*ASSIGNMENT*: Print word for word the records from the line containing "Television (438, 1283)" through the end.
BEGIN TASK INPUT
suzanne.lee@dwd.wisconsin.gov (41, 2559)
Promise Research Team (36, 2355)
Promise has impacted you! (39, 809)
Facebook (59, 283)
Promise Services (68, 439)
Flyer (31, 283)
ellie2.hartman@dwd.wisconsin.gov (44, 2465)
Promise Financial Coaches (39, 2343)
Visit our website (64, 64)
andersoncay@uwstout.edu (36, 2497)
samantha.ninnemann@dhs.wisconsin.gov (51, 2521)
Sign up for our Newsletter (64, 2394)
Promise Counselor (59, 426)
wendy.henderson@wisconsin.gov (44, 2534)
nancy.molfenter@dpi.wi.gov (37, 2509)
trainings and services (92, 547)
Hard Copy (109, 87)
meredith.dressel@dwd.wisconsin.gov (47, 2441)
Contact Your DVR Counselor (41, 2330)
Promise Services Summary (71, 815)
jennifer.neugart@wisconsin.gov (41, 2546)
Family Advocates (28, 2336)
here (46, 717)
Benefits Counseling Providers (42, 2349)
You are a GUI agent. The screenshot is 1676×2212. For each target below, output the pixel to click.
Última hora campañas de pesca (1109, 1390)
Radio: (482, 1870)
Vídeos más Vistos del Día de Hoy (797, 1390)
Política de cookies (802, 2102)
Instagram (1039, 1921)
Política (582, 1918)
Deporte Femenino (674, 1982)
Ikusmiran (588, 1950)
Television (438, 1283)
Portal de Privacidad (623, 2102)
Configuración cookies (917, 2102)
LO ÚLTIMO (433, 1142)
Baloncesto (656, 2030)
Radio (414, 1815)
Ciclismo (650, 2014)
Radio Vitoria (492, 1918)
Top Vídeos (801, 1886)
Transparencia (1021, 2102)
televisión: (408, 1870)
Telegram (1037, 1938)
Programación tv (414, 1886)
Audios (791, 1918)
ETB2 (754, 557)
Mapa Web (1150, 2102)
END TASK INPUT
*TASK ANSWER*:
Television (438, 1283)
Portal de Privacidad (623, 2102)
Configuración cookies (917, 2102)
LO ÚLTIMO (433, 1142)
Baloncesto (656, 2030)
Radio (414, 1815)
Ciclismo (650, 2014)
Radio Vitoria (492, 1918)
Top Vídeos (801, 1886)
Transparencia (1021, 2102)
televisión: (408, 1870)
Telegram (1037, 1938)
Programación tv (414, 1886)
Audios (791, 1918)
ETB2 (754, 557)
Mapa Web (1150, 2102)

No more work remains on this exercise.